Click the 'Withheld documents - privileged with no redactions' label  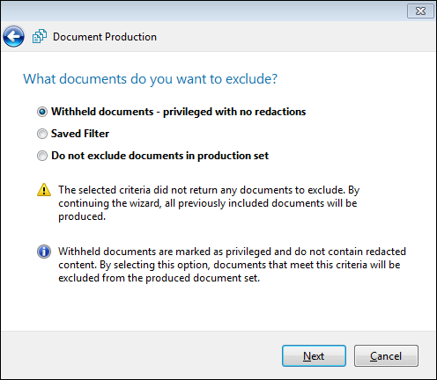(179, 112)
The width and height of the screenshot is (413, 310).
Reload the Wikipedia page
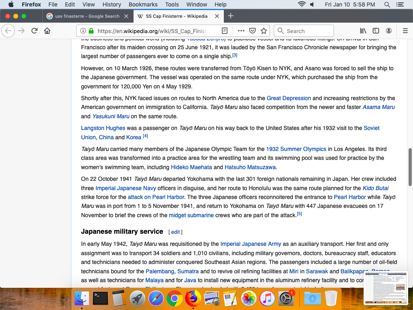click(35, 31)
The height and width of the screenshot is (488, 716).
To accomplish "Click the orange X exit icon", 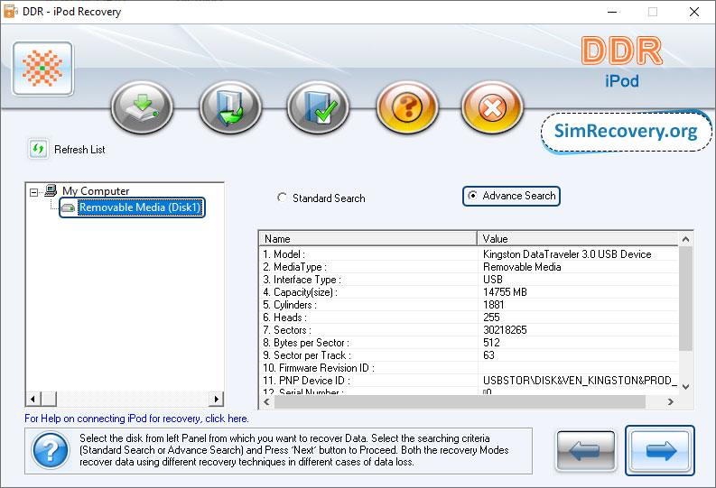I will click(x=492, y=107).
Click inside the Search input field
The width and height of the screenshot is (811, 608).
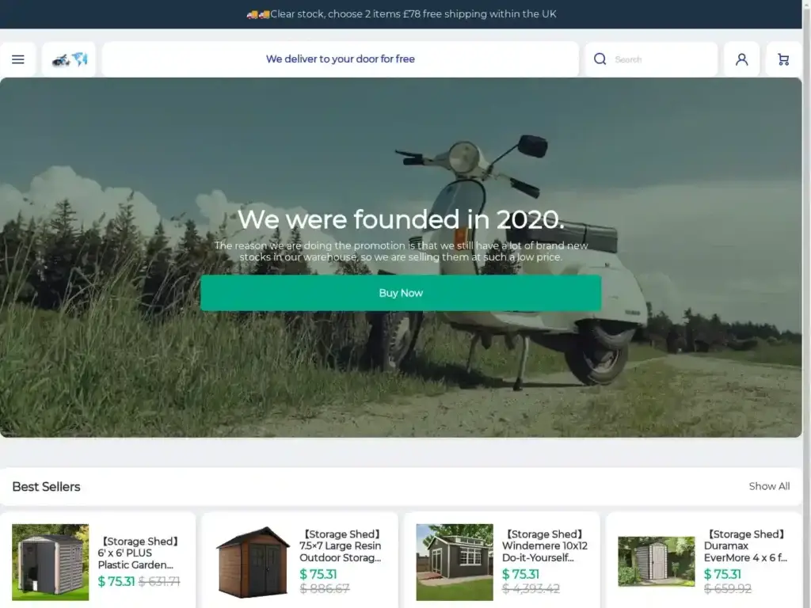click(661, 59)
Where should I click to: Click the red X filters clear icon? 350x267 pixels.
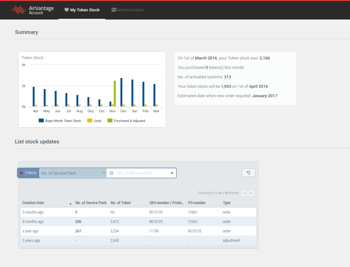[x=21, y=173]
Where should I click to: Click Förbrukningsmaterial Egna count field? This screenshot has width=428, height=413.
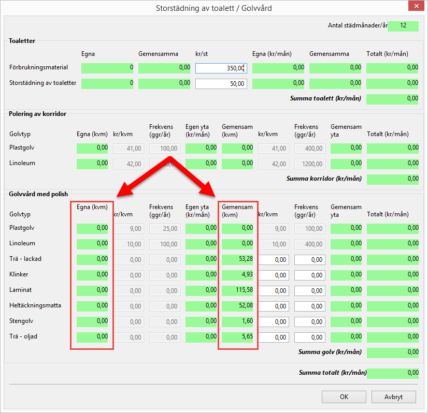pos(107,68)
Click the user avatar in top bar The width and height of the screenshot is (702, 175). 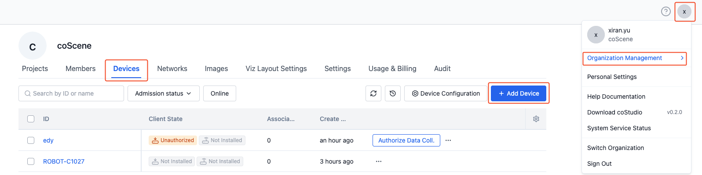click(684, 11)
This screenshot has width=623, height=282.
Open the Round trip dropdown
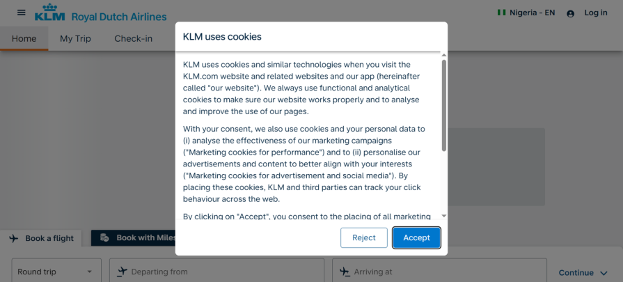click(x=56, y=272)
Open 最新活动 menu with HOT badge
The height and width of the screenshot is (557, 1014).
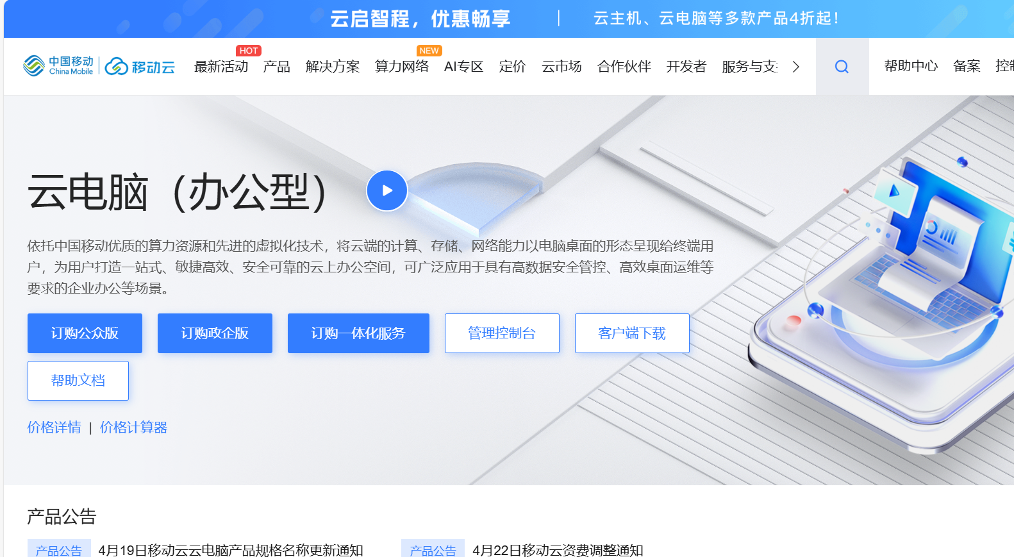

**TASK STATEMENT:** Each line from the one containing "Open 最新活动 menu with HOT badge" to the final line of the data must be printed exactly, both included, with nothing else and no pictures.

**WORKED SOLUTION:**
Open 最新活动 menu with HOT badge
The height and width of the screenshot is (557, 1014).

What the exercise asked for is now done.